Cultural institution in Paris, France

The Japanese Culture House of Paris (French: La maison de la culture du Japon à Paris) (Japanese: パリ日本文化会館) (also known as MCJP) is located at 101 bis, quai Jacques-Chirac, in the 15th arrondissement of Paris. Its purpose is to introduce Japanese culture to the French. It is managed by the Japan Foundation in France.

== Building ==
The project for such an establishment was launched during a meeting in Japan between the President of the French Republic François Mitterrand and the Japanese Prime Minister Zenkō Suzuki. The building is the work of two architects, the British architect, Kenneth Armstrong and the Japanese architect, Masayuki Yamanaka. Started in 1994, the construction completed at the end of 1997. The MCJP was inaugurated on May 13, 1997, by the President of the French Republic at the time, Jacques Chirac, and by Princess Sayako.

== Description ==
The building, built on a pre-existed building, from the Haussmann's renovation era of Paris, with a large mural dedicated to the Great Men of the 20th century painted on it.
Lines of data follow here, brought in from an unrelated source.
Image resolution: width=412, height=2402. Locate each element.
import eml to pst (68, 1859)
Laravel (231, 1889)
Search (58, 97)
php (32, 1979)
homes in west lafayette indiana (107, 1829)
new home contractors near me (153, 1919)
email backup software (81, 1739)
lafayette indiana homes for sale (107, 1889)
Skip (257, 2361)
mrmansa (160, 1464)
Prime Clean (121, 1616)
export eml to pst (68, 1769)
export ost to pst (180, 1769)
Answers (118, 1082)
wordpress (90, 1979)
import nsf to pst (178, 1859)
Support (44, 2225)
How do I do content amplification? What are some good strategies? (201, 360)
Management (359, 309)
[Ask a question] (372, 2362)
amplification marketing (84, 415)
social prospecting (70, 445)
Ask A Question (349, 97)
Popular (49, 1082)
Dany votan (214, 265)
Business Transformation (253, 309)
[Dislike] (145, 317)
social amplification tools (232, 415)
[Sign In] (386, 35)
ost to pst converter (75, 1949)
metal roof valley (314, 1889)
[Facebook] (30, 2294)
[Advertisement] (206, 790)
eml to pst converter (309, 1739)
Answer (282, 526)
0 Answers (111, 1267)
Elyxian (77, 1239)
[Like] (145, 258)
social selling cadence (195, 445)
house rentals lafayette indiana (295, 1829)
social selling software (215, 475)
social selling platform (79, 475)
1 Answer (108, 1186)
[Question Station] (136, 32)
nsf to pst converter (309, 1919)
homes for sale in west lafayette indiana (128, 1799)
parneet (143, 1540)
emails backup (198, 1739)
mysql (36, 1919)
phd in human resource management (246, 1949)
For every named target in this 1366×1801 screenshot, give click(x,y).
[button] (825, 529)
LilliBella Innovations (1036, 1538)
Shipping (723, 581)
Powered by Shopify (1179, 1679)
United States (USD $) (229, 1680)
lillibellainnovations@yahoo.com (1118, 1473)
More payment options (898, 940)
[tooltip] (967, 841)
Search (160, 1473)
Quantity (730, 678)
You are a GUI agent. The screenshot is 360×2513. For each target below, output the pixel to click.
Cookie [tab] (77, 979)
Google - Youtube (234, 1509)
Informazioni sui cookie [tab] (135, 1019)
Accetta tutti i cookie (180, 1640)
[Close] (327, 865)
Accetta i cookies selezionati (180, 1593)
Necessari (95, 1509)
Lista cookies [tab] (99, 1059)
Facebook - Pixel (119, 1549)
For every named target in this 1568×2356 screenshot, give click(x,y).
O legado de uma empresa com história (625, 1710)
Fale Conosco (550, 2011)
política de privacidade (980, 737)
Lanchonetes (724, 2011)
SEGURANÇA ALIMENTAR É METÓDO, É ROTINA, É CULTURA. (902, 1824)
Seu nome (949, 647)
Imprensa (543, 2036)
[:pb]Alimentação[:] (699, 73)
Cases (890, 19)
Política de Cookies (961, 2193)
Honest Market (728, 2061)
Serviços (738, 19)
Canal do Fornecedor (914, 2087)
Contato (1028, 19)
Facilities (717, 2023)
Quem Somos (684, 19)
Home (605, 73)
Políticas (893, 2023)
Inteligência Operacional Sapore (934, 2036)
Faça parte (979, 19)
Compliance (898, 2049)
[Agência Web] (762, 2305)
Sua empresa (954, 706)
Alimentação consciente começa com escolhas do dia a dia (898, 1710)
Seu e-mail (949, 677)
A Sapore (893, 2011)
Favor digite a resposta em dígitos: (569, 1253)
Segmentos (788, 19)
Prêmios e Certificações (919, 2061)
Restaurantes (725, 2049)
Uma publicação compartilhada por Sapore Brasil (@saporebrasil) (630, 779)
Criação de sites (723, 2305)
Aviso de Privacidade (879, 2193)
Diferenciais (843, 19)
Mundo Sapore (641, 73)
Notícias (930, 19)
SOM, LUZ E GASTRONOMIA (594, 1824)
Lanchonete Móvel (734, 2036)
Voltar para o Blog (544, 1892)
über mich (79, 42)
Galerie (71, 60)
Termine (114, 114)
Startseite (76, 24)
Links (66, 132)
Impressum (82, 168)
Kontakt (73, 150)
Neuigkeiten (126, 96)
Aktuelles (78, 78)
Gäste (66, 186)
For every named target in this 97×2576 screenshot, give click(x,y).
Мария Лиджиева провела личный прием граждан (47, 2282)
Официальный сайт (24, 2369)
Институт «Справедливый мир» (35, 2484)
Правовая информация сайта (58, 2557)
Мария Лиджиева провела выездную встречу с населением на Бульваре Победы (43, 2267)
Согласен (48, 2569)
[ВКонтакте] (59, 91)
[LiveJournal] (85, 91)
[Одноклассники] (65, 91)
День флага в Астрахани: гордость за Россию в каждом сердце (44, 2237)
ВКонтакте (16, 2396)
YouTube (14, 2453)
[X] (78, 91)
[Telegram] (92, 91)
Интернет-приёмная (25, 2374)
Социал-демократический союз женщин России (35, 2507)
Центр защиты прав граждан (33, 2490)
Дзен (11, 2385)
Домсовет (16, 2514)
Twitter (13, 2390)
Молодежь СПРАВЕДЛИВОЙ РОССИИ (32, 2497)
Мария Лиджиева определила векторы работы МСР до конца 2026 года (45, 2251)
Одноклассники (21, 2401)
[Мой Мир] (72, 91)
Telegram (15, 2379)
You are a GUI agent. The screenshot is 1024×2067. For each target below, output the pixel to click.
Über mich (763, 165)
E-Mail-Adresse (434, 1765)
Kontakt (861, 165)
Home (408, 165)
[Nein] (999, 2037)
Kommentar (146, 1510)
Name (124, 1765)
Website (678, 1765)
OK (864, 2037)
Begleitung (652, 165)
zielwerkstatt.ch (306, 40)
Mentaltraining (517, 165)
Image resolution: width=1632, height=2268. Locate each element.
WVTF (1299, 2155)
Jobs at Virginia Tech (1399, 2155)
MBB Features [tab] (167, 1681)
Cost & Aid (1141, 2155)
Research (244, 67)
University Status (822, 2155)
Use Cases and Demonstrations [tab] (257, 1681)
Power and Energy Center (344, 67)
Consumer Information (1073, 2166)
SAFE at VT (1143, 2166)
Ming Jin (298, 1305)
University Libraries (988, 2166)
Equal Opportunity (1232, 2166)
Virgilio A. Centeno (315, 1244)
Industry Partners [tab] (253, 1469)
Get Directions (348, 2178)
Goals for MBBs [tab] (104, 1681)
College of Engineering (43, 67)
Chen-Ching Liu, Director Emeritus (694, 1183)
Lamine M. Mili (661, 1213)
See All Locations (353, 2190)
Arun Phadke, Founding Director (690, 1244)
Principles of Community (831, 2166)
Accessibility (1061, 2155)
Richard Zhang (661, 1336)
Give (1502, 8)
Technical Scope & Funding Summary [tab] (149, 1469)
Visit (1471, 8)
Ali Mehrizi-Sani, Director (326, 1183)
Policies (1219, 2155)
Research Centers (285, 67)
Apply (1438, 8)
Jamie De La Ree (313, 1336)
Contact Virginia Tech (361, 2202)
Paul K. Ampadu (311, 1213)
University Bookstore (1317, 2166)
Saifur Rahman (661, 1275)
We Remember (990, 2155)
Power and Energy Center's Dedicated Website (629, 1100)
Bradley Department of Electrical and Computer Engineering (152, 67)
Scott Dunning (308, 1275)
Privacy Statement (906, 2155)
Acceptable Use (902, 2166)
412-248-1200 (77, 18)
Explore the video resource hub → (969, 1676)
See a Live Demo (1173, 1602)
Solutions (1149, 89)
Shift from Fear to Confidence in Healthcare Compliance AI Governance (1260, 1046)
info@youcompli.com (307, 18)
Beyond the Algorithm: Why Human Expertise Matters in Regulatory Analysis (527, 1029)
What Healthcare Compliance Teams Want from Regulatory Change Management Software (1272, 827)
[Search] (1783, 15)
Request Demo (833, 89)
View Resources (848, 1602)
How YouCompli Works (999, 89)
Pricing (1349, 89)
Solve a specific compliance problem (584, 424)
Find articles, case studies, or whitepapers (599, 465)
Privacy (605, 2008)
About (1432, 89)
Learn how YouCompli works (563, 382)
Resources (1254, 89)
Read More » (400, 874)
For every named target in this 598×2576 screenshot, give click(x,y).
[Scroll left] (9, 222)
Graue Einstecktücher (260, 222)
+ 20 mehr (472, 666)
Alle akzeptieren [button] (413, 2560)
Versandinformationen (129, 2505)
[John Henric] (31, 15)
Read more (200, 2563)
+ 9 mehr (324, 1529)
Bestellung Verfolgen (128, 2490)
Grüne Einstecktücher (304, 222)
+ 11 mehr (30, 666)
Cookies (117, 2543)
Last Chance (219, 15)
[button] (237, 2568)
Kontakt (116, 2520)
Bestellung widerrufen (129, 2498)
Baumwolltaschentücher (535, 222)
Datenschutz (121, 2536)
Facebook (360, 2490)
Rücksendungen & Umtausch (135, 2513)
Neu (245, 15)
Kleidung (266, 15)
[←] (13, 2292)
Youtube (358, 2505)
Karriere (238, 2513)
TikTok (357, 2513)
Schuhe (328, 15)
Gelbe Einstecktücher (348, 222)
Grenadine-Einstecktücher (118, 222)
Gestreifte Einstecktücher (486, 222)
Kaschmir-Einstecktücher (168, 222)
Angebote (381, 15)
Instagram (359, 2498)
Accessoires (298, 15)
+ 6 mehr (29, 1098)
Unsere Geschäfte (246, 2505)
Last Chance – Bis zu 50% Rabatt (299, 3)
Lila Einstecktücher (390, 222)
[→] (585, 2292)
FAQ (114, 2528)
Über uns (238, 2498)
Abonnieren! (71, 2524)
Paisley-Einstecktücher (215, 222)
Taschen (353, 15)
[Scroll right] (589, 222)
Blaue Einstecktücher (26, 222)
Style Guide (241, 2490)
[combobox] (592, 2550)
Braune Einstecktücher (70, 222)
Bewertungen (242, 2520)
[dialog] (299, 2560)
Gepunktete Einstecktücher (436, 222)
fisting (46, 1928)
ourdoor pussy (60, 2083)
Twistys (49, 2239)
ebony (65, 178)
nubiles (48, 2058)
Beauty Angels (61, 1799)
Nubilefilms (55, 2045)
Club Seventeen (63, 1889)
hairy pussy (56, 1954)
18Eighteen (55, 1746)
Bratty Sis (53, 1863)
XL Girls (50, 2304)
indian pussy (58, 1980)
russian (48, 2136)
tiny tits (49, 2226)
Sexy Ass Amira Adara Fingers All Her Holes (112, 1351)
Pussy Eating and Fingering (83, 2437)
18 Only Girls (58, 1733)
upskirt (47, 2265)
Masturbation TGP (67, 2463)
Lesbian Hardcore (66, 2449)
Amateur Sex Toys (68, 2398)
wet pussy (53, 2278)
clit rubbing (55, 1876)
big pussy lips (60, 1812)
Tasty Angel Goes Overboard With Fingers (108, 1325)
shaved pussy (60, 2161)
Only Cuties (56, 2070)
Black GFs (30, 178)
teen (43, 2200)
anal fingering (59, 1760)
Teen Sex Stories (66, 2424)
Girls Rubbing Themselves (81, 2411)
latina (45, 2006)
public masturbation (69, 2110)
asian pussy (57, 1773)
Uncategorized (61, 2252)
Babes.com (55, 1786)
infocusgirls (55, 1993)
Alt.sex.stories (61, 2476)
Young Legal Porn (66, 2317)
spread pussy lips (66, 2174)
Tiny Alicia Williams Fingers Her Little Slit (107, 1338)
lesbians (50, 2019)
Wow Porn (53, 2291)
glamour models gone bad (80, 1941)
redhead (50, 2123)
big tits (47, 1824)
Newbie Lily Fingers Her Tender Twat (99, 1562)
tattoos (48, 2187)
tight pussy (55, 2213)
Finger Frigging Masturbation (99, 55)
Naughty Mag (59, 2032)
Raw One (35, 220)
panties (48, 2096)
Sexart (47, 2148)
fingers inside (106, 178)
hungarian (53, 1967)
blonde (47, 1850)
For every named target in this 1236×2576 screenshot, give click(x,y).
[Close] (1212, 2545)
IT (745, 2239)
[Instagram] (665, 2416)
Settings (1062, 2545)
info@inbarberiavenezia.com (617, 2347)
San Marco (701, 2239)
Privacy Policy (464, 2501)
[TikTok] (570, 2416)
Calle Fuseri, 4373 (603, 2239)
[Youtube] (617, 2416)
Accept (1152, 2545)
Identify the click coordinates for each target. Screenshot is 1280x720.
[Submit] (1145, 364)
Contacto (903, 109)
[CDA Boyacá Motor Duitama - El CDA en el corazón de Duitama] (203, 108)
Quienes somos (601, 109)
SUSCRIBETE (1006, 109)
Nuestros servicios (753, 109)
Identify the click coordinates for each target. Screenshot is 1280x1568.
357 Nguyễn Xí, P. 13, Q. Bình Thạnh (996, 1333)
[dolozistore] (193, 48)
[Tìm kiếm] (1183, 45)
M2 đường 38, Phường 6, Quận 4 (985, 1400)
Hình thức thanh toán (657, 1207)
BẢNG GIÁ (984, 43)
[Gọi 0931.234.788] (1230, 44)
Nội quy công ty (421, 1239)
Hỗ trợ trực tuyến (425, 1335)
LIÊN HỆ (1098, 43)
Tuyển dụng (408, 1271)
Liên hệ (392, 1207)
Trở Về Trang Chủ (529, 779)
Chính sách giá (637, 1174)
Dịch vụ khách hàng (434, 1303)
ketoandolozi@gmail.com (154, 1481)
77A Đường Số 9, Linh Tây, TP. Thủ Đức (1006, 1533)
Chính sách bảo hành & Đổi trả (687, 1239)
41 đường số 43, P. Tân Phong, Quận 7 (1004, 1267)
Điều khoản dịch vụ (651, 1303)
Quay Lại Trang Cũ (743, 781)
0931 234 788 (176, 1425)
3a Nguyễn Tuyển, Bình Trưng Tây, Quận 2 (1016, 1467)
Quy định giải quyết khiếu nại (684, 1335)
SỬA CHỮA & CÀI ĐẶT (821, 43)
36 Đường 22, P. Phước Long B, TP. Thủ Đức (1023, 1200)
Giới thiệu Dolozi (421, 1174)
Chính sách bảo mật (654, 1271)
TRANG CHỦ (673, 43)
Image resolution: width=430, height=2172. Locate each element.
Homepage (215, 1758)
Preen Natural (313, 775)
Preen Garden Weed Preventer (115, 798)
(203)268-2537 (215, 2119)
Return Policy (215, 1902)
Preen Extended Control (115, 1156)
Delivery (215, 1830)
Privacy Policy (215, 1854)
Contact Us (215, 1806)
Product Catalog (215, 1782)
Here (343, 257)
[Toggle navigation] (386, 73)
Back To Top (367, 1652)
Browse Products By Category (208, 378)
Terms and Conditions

It has eleven floors, six of which are visible. It includes, among other things, an exhibition hall, two multi-purpose rooms of 500 m2 and 130 m2, a library and a traditional tea pavilion. The house presents exhibitions, shows, film screenings, conferences, and workshops and classes on Japanese culture: ikebana, calligraphy, go, manga, origami and Japanese tea ceremony.

== Divers ==
A conference on the indigenous Ainu minority in Japan was given on October 3, 2016, at the MCJP; on this occasion the team of the library of the Culture House prepared a profile on this people showing the first documentation of Ainu language is the Ainu-English compiled by the English missionary John Batchelor.

On April 14, 2021, the Council of Paris voted to rename most of the Quai Branly Museum to “Quai Jacques-Chirac”, in homage to the former President of the French Republic, in particular for the close ties he had forged with Japan.